在管理上,因日本的保險局負責醫療保險,介護保險由老健局負責,分屬不同單位,兩者時常產生衝突。以復健為例,當老人家中風,送醫接受急性期復健,慢性復健者就回到家裡。這時問題便來了,之前急性期是由醫療保險支出,但應該從哪個狀態開始由介護保險支出?老健局和保險局經常為此爭論。
醫院方面也有矛盾,例如病床是以「單位」來判斷,該單位的病床應由介護保險給付、還是醫療保險給付,有時仍會發生衝突。伊原和人建議,未來台灣如果設立長照保險,必須有居中協調的編制。
雖然介護保險實施後有許多模糊地帶,不過,2018年剛好是醫療保險與介護保險同步修訂的時機,6年才會發生一次,日本政府希望趁此機會改變,促進醫療與照顧的連攜。例如臨終照顧、在宅醫療、復健,因兩邊都可以修訂,哪些是由介護保險或醫療保險負責,都可以再調整。
2018年制度調整方向
1987年,日本的醫療、福利制度與公衛體系三者分開,完全沒有連結合作。各專業人員對於同一詞彙的意義認定、教育方法、養成過程都不同,醫療與照顧界之間存在一堵高牆,造成社區居民無法獲得所需的照顧。

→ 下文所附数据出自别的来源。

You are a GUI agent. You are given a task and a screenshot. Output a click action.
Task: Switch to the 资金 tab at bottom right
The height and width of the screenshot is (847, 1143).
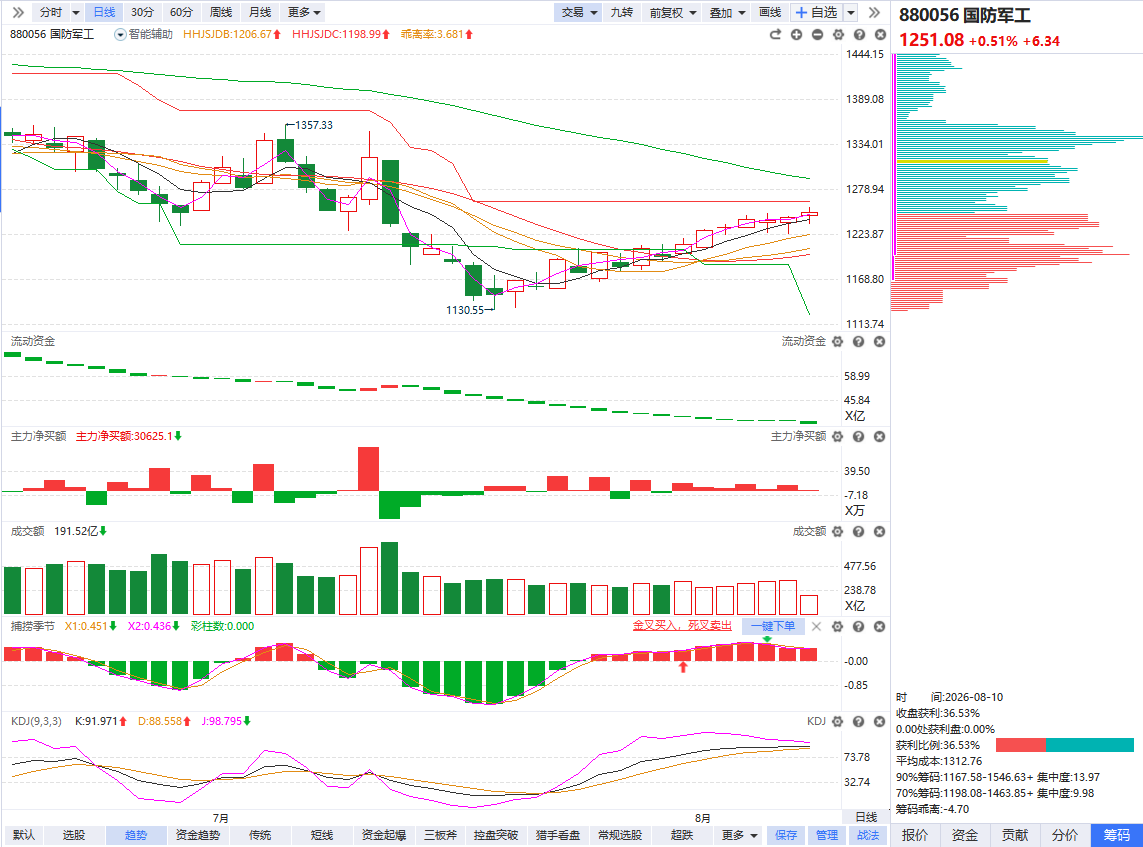[x=964, y=835]
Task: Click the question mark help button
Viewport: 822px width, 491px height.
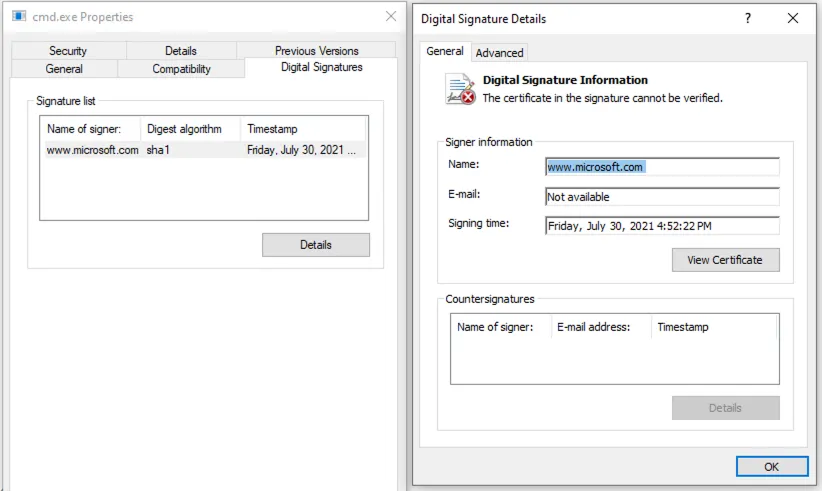Action: click(747, 18)
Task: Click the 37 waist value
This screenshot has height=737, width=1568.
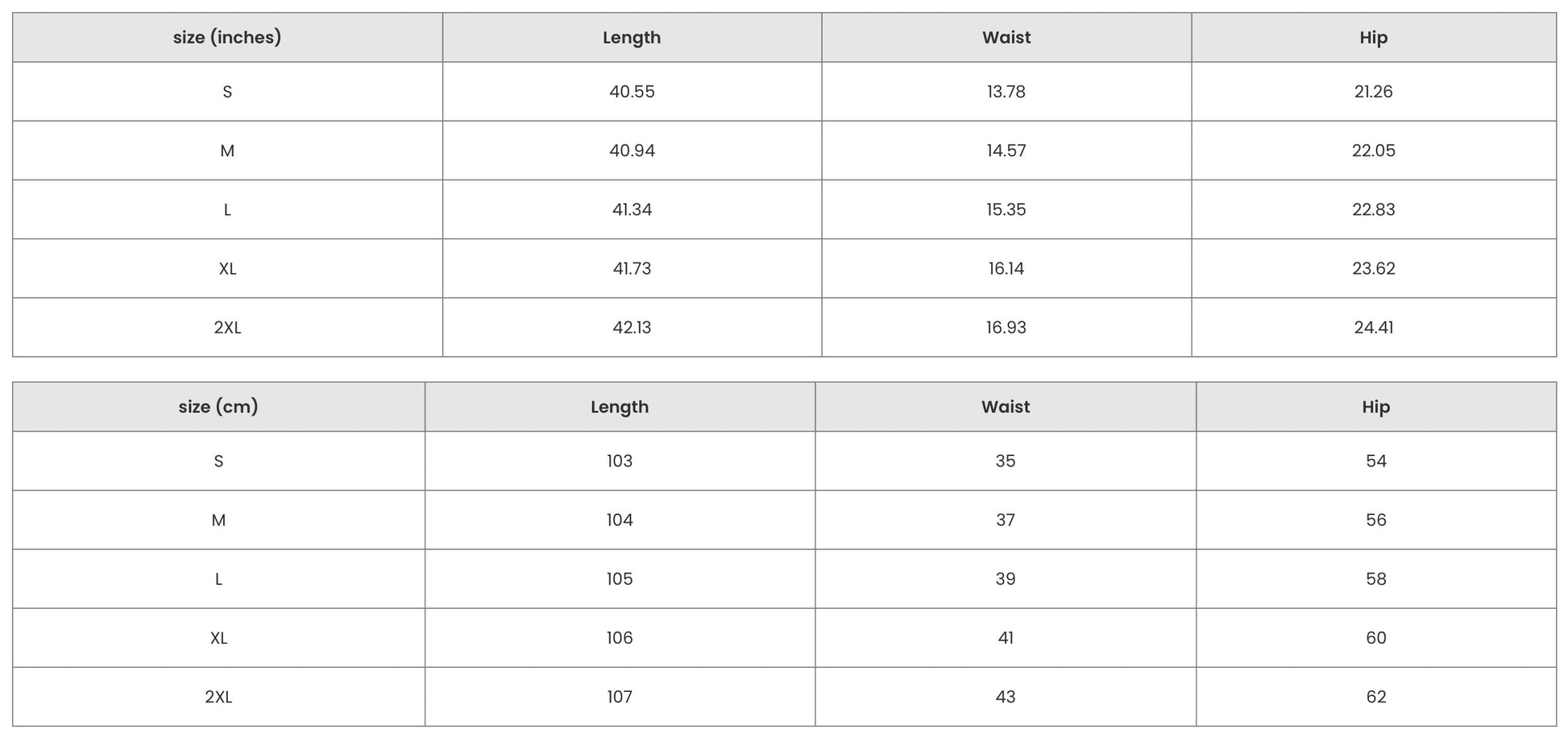Action: tap(1005, 520)
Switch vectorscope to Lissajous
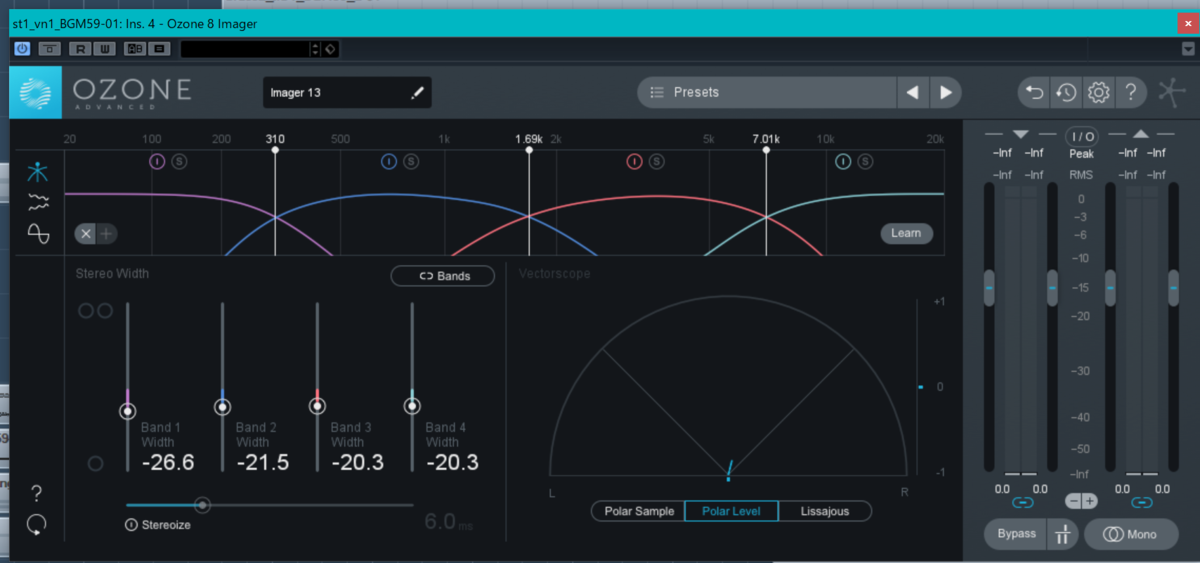The image size is (1200, 563). [824, 511]
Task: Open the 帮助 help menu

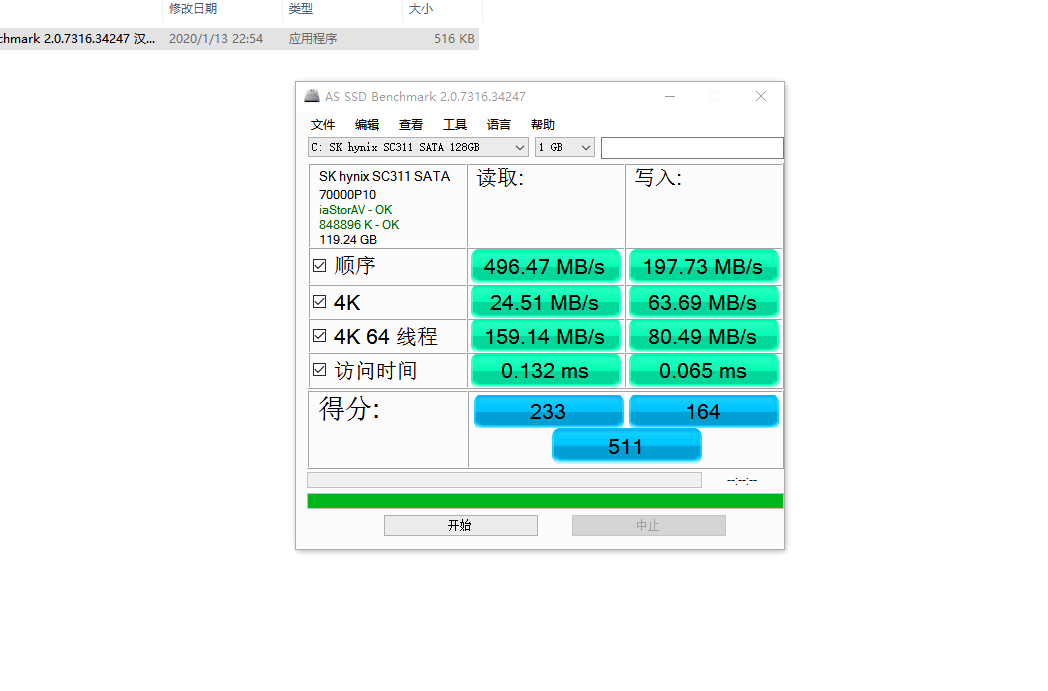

「當醫療保險跟介護保險沒連結時,感到困擾的是病人本身。」伊原和人說。介護保險上路後,他的主要工作是觀察第一線的情況,以病人的角度出發,調整制度。
伊原和人認為,與30年前相比,現今醫療與照顧的連攜已進步許多。因介護保險設立了「照顧支援專員(care manager)」制度,負責協調照顧計畫,而且醫師、藥師、護理師、營養師等不同職種都可以擔任,從中學習不同專業。
原先日本政府其實較期待,由具有醫療背景的護理師擔任照顧支援專員。然而,美中不足的是,礙於財源有限、文書行政工作繁瑣,目前照顧支援專員主要是社工或資深照服員擔任。因社福背景人員所用的語彙或社會階層與醫師有隔閡,於在宅醫療的合作、溝通上,仍有待加強。
2018年政策大幅修訂的重點,除了加強宣導與提高給付、鼓勵醫療與照顧連攜之外,還包含釐清醫療保險與介護保險的給付範圍,其中一項新制度為「介護醫療院」。
介護醫療院有醫護人員常駐,住在那裡的老人有醫療需求,所提供的服務是由介護保險給付,其他一般的醫院則由醫療保險給付,減少了一些模糊空間。
此外,特別養護老人院平常沒有醫護人員常駐,在這樣的機構裡,當老人家有緊急狀況,如果社區的開業醫往診幫忙治療,醫療保險也會給予較高的給付獎勵。
關於在宅臨終,政府不僅提高給付、增加誘因,2014年開始,厚生勞動省也要求每個市町村建構「地域醫療構想」計畫。主要目的是減少該社區的醫院病床數、縮小醫院規模;另也希望在2025年之前,建構提供在宅醫療的體制。
日本政府深知,社區的開業醫無法滿足所有居家病人的需求,也難以讓所有在宅療養的病人都在家往生。因此,這次修訂特別鼓勵中小醫院參與在宅醫療與臨終照顧;而沒有醫護人員常駐的機構,如果投入臨終照顧,介護保險同樣也會給予獎勵,以支援病人在社區生活到最後。
伊原和人坦言,現階段要增加從事在宅醫療的醫師有困難,但相對容易增加的是居家護理所。今年制度修訂還納入遠距醫療,不過仍需持續增加護理師實際到病人家服務,以維持照顧品質。